5 Under 5000 - Broadcast #1
Five bands. All under 5,000 monthly listeners. No algorithms. No press rollouts. Just the kind of music you find when you’re actually looking.
1. The Glare
(Galway, Ireland)
Track: “What I’d Need”
The Glare doesn’t chase a climax. They keep it slow, stripped, and locked in. Guitars ring out and hang there. Vocals barely lift above a murmur. It’s indie rock that knows the power of holding back. Sincerely Yours doesn’t offer catharsis—it just sits with the weight. No flash, no filler. Just the quiet hit you didn’t see coming. Sparse, beautiful, and quietly devastating.
2. Nygma
(Dallas, TX, USA)
Track: “Sapient Creature (Alexander Nevermind B‑Side)”

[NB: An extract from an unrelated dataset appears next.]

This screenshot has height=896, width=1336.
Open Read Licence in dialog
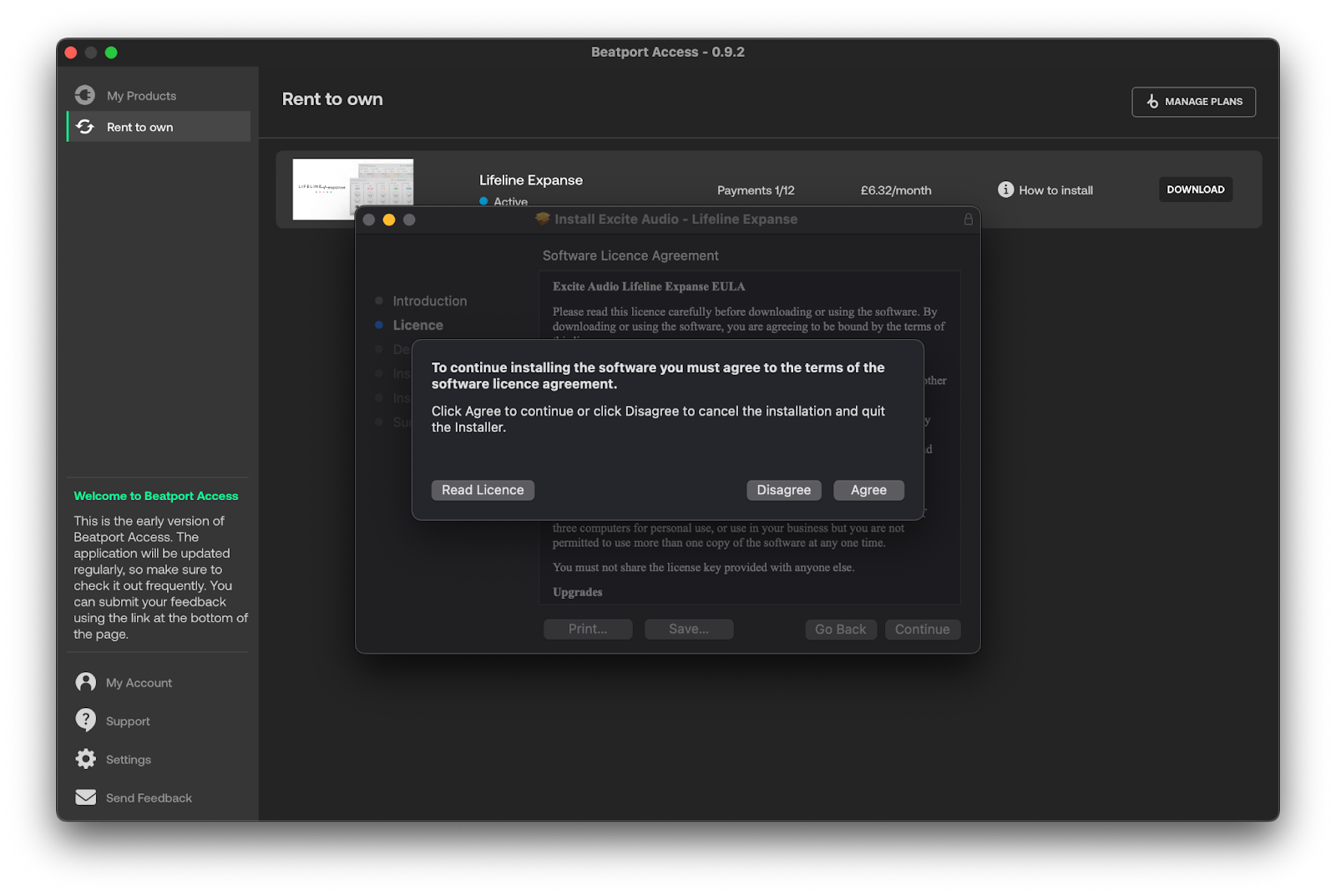click(x=483, y=490)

Dallas punk meets progressive hardcore. “Sapient Creature” hits with unpredictable tempo shifts and surreal lyrics—guitars slither across fractured riffs, then detonate into tight, machine‑like breakdowns. Vocals land in bursts, urgent and raw. It feels both technical and primal. They recently filmed the video at The Frequency Group HQ, and tease live sets across TX, giving this a grassroots, sweaty-room energy that matches every jagged turn
3. Molice
(Tokyo, Japan)
Track: “Into YOU”
Molice walks the wire between punk urgency and pop clarity. Fronted by a voice that cuts clean through the distortion, Girl’s Blue is a perfect example of their neon grit—riffy, fast, and unafraid to be catchy while staying weird. It’s like hearing a 90s anime theme smuggled out of a garage in Shibuya. The melodies shimmer, but there’s rust underneath the chrome.
4. Priors
(Montréal, Canada)
Track: “Daffodil”
Led by Chance Hutchison, Priors punch through with frenzied riffs, edgy synth shots, and melodies you’ll catch in your head even after the amps are off. They’re garage-punk at heart, brutal yet brief, but their tunes also bubble with brightness that refuses to stay buried. Think post‑skate energy, hardcore bounce, and hooks wrapped in fuzz. Their single “Daffodil” sounds like ripped tape and neon signs crashing together. First stage dive, last dance, and the whole time, you’re locked in.
5. Patty Keough
(Massachusetts, USA)
Track: Watching the World
Patty Keough doesn’t make songs so much as she leaves messages. Quick, raw, and often just for herself. Her recordings feel accidental, like you’re catching her in the middle of something private. Guitar barely tuned. Vocals sometimes just a whisper. But goddamn if it doesn’t hit. She carries the same spectral weight as Sibylle Baier—music made to keep the ghosts company. It’s the sound of someone putting feeling to tape before it disappears.